**Excerpted data**

◇ ◇ ◇ ◇

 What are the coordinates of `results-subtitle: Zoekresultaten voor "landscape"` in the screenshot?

◇ ◇ ◇ ◇

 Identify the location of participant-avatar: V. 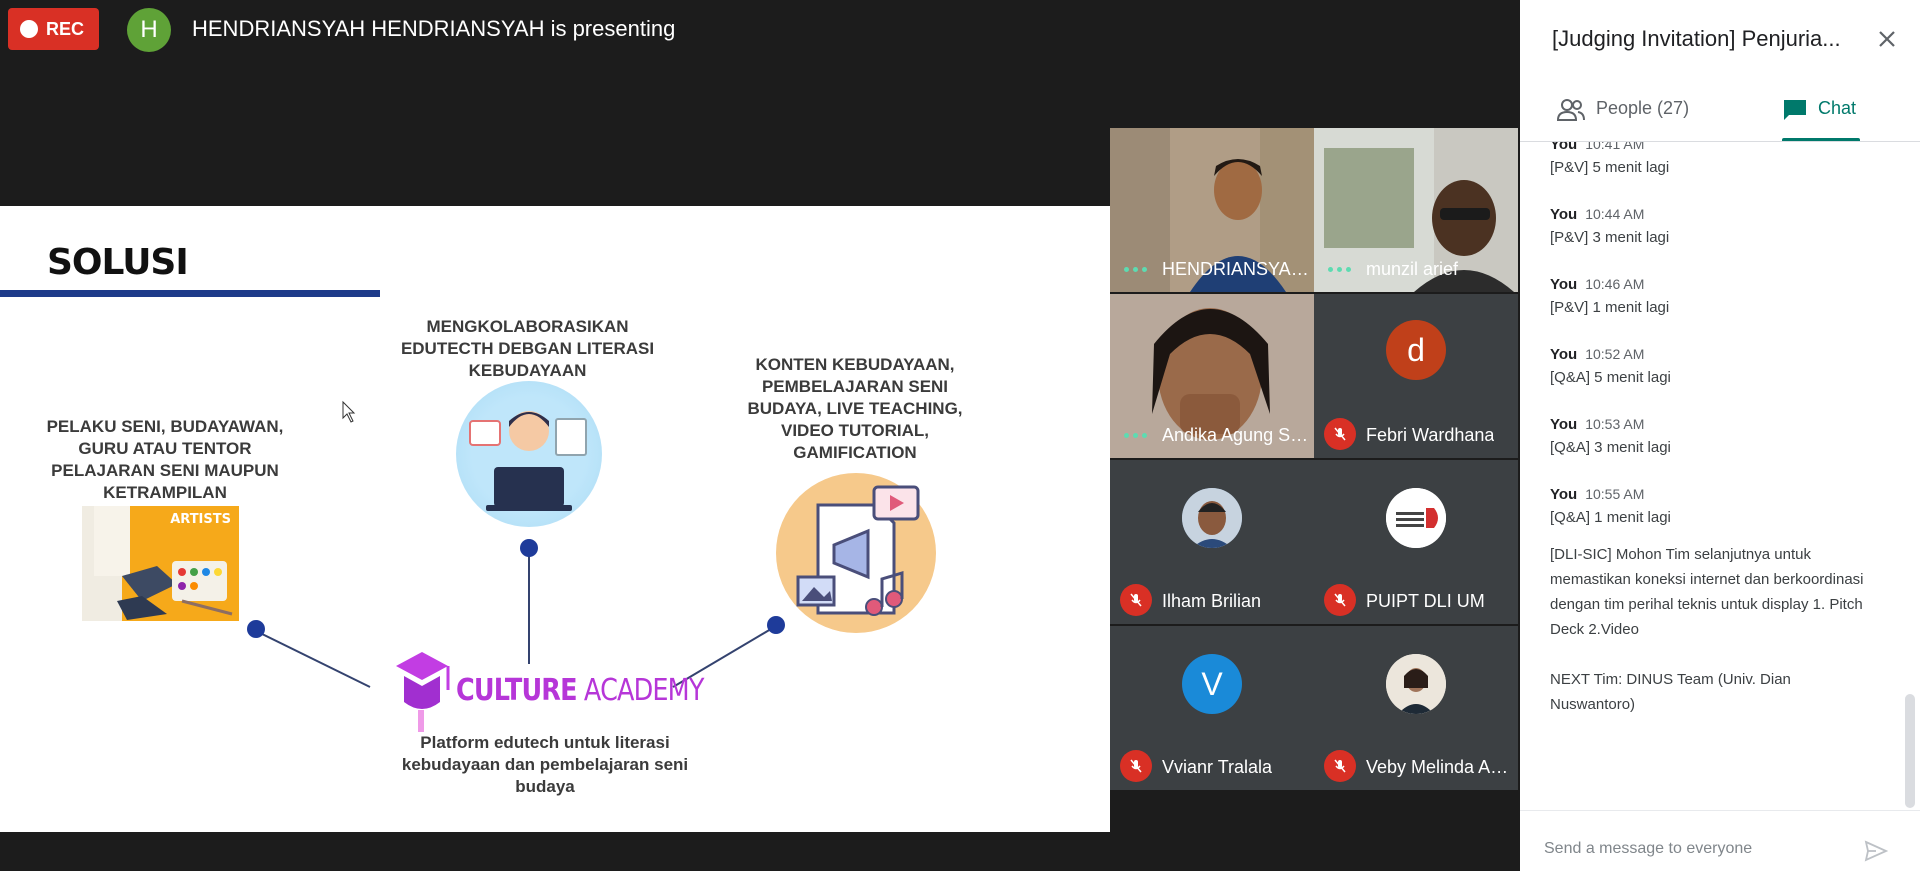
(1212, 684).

◇ ◇ ◇ ◇

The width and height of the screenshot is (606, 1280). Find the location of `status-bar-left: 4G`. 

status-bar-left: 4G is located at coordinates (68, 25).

◇ ◇ ◇ ◇

**Written task**
Write out the lines of the listing starting at the line that contains "The width and" and ending at the line that contains "status-bar-left: 4G is", both of those lines included.

**Result of the task**
The width and height of the screenshot is (606, 1280). Find the location of `status-bar-left: 4G`. 

status-bar-left: 4G is located at coordinates (68, 25).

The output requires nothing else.